▶ Problems to solve
(1) Why does the Huon pine text say the timber is still regarded as the best boat building timber in the world? Answer in one to three sentences.
(2) Could you write the next part of the Huon pine text, starting after its last sentence?

▶ Source text
[Start of section]
Huon Pine

For some it is the prodigious age of the tree – growing to well over 2,000 years.

For some it is the beautiful and rugged river valleys of Western Tasmania that provide security and sanctuary to a resource that might otherwise have been plundered unconscionably.

Huon pine – Lagarostrobos franklinii

For some, it is the stories of adventure and resourcefulness that characterised the men who worked in the impenetrable temperate rainforests to extract the timber, creating a simple name for themselves – ‘piners’ – and an enduring legend.

For more information and stories of the tree and the piners visit

But you don’t need to know anything about the tree to nevertheless value the golden, glowing timber that it produces.

Huon pine is still regarded as the best boat building timber in the world: suffused with methyl eugenol, it resists the marine borer which infests all other wooden boats, shortens their lives and causes major frustration to seafarers. Further than that, though, it has exceptional strength for its weight, and can be bent and moulded to great angles. It is light – at just 520kg/m3 – and extraordinarily stable, and was the primary timber used by pattern and model makers. While that industry has been replaced by computers, sculptors and artists have taken over, and use every piece of Huon pine they can obtain to create wondrous works.
[End of section]
(Dataset records)
[Start of section]
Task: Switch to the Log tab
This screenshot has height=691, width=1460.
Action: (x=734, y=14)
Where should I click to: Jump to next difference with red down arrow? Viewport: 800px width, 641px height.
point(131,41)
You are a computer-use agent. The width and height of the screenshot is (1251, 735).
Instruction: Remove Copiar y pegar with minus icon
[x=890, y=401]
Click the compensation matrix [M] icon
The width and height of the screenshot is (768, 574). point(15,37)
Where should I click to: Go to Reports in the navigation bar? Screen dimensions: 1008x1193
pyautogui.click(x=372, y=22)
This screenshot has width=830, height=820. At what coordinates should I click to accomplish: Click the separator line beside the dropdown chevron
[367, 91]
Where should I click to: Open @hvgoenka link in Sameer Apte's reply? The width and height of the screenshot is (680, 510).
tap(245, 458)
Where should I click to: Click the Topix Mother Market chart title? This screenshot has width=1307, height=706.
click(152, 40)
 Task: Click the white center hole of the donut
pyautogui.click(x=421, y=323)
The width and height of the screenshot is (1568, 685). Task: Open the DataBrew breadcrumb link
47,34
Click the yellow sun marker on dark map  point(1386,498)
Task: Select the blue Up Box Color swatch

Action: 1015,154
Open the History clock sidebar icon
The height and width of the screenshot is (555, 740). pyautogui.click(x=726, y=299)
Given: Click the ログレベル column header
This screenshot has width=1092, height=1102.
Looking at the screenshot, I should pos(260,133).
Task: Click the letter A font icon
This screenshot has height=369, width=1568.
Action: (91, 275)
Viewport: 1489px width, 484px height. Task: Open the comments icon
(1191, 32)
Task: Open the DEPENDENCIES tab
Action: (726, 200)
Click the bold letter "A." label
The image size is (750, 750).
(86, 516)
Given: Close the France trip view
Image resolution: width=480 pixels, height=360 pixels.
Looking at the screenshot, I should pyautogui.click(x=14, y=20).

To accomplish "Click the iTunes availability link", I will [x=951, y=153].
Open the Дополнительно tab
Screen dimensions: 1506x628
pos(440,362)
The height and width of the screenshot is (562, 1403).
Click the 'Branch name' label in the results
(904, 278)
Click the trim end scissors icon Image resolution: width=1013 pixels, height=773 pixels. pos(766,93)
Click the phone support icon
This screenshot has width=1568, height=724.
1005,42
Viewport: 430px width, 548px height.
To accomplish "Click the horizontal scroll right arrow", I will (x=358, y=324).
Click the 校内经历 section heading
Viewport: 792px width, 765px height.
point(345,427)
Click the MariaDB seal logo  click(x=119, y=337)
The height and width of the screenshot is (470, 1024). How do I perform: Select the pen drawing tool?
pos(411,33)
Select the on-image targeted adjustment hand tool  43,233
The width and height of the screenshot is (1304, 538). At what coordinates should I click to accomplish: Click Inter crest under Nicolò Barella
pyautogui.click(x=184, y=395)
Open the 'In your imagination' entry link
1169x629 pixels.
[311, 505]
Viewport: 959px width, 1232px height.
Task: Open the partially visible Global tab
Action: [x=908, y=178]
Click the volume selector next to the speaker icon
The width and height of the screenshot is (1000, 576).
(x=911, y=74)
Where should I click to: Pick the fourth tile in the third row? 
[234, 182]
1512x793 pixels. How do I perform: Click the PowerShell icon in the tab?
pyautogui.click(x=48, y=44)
[End of section]
▶ Outputs in order
(1) Huon pine is suffused with methyl eugenol, which lets it resist the marine borer that infests all other wooden boats and shortens their lives. It also has exceptional strength for its weight and can be bent and molded to great angles.

(2)
Huon pine is both butter and steel. Sculptor Roger Landstrom

There is much antique Huon pine furniture in Australia especially in Tasmania and South Australia, testimony to the enduring quality of the timber, and the fact that it attracted skilled artisans to work with it. These days, demand for Huon pine boards and slabs by contemporary furniture makers – both professional artisans and enthusiastic amateurs – greatly exceeds supply.

Knowing that the piece of furniture you make today will be inherited by your great grandchildren is incentive to be patient in waiting for the timber to be available, and careful in crafting the item.